● Tasks for this exercise:
1: List the symptoms that the gabapentin article's summary says improved in the study.
2: Carry on writing the gabapentin article from where it stops.

Primary Psychiatry. 2002;9(12):42-44
Dr. Ryback is medical director of the Adolescent Partial Hospitalization Program, Charter Behavioral Health in Potomac Ridge, Maryland.
Dr. Lund is clinical nurse specialist and consultant in pratice in Talahassee, Florida.
Dr. Brodsky is in private practice in Talahassee.
Disclosure: This work was supported in part by a grant from Parke Davis.
Could gabapentin relieve some of the disabling symptoms of dementia? This open-label, nonblinded study evaluated the effectiveness of gabapentin in the symptomatic treatment of dementia, since γ-aminobutyric acid is deficient in the brains of such patients. The study demonstrated improvement in affective lability, depression, behavioral dyscontrol, cognition, and psychotic symptoms in a sample involving 37 subjects. The results were statistically valid. Gabapentin was well tolerated when titrated slowly, with the most frequent optimal dose being 900 mg/day. The drug was compatible with other pharmacologic agents and likely offered neuroprotective benefits.
A number of open-label studies and case reports suggest that valproate may reduce behavioral agitation in some demented patients.1-4 Verbal aggression, restlessness, and physical aggression were all ameliorated, whether dementia was of the Alzheimer’s type, multi-infarct, or a combination of both. This would typically occur at serum concentrations lower than those traditionally used in controlling seizures. Deficits in γ-aminobutyric acid (GABA)5 and other neurotransmitters and receptors6-9 have been demonstrated in the brains of patients suffering from Alzheimer’s dementia. Valproate stimulates GABA synthesis, potentiates postsynaptic effects of GABA, and inhibits GABA catabolism, resulting in enhanced central GABAergic neurotransmission.10,11 GABA, which is deficient in the brains of patients with dementia, is the major inhibitory neurotransmitter within the central nervous system. GABA agonists have anxiolytic, anticonvulsant, and aggressive-diminishing properties.12-17 These might actually reduce demented agitation by central GABAergic neurotransmission enhancement.
Behavioral agitation in demented patients usually results in the use of more costly levels of treatment from home, residential treatment settings (nursing homes), or psychiatric hospitalization.18-20 In addition, particularly in the elderly, untreated agitation often results in head trauma, hip fractures, and physical assault, necessitating the need for one-to-one supervision, restraints, or seclusion. Agitation, which can be defined as socially inappropriate verbal, vocal, or motor activity,21 can be costly and painful. Due to its GABAergic profile, its favorable side-effect profile, and its mood-stabilizing, anxiolytic action, assessing the efficacy of gabapentin in demented patients was believed to potentially be of clinical value.

● Data below:
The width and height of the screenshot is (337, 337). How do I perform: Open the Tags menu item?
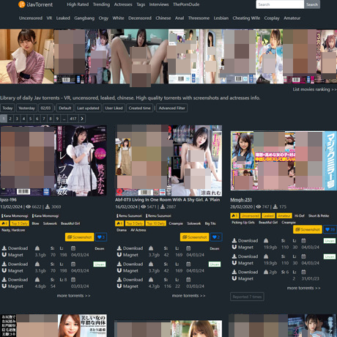[x=141, y=4]
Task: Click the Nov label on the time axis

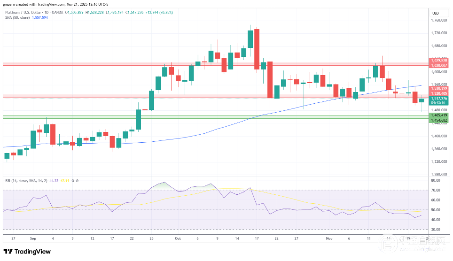Action: coord(329,238)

● Answers to this exercise:
1: affective lability, depression, behavioral dyscontrol, cognition, psychotic symptoms

2:
In the following open, nonblinded study, we evaluated the effectiveness of gabapentin in the symptomatic treatment of dementia. This included obtaining initial demographic information, Axis I diagnosis, 30-point Mini-Mental Status Examination (MMSE) before and after treatment, use of adjunctive medications, and the use of a subjective likert scale performed by the treating psychiatrist where 1=none and 4=severe. This scale was used to grossly measure affective lability, behavioral dyscontrol, cognitive impairment, depression, and psychotic signs and symptoms, before and after gabapentin treatment. The endpoint utilized in the study was also after a clinically stable dose of gabapentin had been established.
There were 37 subjects, ranging from 49–91 years of age, where 16.2% (n=6) were African American; 2.7% (n=1) were Asian; and 81.8% (n=30) were Caucasian. Gender distribution was 30% male and 70% female. The most frequent Axis I diagnosis was Alzheimer’s type dementia with delusions, depressed mood, and behavioral disturbance. This was followed by vascular dementia with depressed mood. Several subjects had more than one Axis I diagnosis. There were single subjects who had dementia due to Parkinson’s disease, Pick’s disease, and/or chronic substance abuse.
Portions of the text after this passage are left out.